You may wonder, along with Yankee owner George Steinbrenner, how this injustice could occur?
“The world of sports provides an ideal laboratory for modeling competition because game data are accurate, abundant, and accessible,” answers the study in the journal Physical Review E. “Even after a long series of competitions, the best team does not always finish first.”
Tournaments and one-game series are particularly likely to produce Cinderella winners, for the same reason. “Of course, lots of people like to see these kinds of winners, that’s why we have March Madness,” Ben-Naim says, referring to the National Collegiate Athletic Association’s championship basketball tournament.
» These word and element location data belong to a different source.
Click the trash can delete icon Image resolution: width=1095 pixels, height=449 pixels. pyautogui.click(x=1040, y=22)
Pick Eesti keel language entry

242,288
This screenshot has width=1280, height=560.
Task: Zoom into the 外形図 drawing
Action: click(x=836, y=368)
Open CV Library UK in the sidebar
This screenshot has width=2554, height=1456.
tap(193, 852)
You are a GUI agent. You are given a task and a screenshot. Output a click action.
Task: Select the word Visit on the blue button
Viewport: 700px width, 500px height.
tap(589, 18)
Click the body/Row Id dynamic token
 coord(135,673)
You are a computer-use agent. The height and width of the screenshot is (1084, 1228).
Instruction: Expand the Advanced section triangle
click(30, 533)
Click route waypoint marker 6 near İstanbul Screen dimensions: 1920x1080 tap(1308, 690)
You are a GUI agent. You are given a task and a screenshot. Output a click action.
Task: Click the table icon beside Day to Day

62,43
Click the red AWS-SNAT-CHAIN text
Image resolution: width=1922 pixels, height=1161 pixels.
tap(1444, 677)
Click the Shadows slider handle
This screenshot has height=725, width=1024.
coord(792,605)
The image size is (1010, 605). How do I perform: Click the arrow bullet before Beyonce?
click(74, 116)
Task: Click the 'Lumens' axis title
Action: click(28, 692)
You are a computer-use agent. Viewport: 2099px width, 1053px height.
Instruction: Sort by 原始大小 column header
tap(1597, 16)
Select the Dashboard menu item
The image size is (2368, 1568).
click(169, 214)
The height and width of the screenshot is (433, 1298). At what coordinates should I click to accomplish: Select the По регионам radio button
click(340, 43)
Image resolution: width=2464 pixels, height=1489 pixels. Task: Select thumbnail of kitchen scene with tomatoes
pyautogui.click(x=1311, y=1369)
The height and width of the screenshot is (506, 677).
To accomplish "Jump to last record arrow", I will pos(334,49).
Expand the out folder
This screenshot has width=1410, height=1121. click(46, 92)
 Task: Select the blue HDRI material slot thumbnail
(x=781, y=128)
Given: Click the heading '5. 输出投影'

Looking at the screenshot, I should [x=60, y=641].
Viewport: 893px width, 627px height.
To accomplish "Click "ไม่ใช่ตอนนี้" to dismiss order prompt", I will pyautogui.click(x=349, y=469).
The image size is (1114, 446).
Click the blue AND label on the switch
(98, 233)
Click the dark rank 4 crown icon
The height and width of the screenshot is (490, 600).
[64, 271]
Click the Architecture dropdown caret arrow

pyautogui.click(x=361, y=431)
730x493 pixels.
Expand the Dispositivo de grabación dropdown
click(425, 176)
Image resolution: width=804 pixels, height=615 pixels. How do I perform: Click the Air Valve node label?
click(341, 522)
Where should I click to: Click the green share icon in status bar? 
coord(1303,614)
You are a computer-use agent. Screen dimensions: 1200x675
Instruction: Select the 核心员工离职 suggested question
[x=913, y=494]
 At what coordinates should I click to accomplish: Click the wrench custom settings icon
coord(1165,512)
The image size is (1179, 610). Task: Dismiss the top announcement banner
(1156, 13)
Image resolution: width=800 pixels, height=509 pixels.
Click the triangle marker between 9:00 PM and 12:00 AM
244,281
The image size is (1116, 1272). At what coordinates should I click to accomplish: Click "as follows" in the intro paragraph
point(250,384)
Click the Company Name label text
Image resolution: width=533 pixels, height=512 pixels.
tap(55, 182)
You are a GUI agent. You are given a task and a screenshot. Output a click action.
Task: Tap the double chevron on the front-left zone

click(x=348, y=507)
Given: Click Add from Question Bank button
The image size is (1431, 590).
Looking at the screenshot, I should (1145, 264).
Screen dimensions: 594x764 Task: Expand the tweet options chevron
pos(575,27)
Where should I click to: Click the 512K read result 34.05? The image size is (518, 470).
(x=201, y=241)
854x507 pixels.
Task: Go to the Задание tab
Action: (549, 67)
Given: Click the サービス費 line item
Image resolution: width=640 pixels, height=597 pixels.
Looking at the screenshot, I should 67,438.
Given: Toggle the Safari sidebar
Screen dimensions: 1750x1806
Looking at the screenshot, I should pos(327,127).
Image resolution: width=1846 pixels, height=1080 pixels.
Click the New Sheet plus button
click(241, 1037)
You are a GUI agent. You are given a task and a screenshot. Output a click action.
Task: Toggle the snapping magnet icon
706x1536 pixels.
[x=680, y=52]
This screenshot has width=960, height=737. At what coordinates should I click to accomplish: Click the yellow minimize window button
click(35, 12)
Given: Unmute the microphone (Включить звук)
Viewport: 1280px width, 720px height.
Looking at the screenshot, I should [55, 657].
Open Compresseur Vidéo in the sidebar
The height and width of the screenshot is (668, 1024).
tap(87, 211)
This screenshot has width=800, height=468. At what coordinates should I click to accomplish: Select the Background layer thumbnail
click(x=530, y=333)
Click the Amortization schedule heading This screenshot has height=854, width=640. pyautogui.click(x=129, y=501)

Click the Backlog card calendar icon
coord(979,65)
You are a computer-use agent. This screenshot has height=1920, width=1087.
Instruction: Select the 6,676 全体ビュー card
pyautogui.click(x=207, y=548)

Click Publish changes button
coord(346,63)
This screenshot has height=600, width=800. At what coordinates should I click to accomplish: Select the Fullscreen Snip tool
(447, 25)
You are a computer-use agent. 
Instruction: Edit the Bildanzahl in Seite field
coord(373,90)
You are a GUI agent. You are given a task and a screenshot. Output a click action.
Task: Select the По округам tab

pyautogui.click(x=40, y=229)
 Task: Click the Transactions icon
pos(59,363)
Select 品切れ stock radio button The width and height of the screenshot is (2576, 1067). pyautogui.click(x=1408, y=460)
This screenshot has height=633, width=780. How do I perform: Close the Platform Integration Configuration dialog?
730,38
But to ensure that the best Major League Baseball team wins, a longer World Series, say 11 games, would be mathematically appropriate. “The same is true for other competitions in arts, science and politics,” write the study authors.
“In real life, we have to compete all the time, rank people, rank proposals and other things,” Ben-Naim says. The study suggests a more efficient approach in such cases would be to throw out the worst competitors immediately and “spend all your energy evaluating only the few obviously best ones.”
Tough luck for the Marlins in that case. Statistics indicate they were the worst team in 30 years to win a World Series, say the authors.
Well, it’s not like no one helped the Marlins win that World Series. Sometimes you just have to let the other team hand it to you. No one said that you have to be a good team too.